INPUT FOR THIS TASK »
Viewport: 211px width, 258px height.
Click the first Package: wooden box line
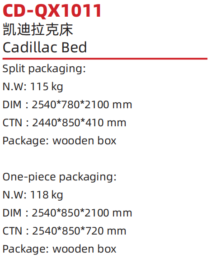pyautogui.click(x=60, y=141)
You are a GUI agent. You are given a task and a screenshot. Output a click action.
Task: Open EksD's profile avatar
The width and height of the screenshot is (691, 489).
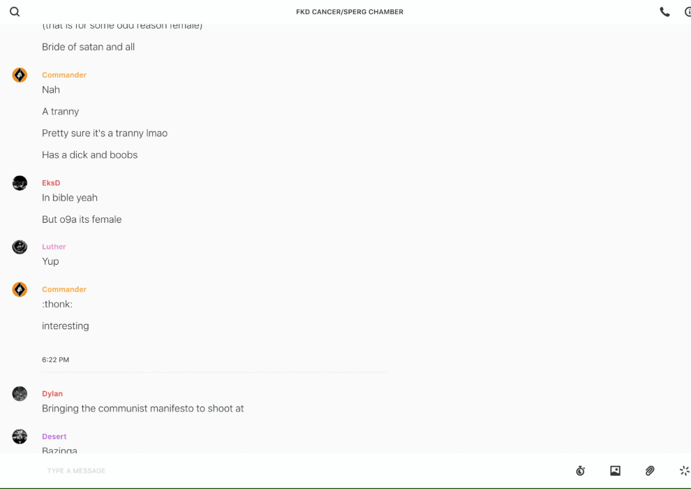pos(20,182)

PROBLEM DETAILS » The copy should start at the line that contains "Click the first Package: wooden box line", end at the last line of the entries above, and match each line exactly, with pictures dropped.

FINAL ANSWER »
Click the first Package: wooden box line
pyautogui.click(x=60, y=141)
You are a GUI agent. You are given a task and a screenshot. Output a click action.
Task: Open EksD's profile avatar
The width and height of the screenshot is (691, 489).
pos(20,182)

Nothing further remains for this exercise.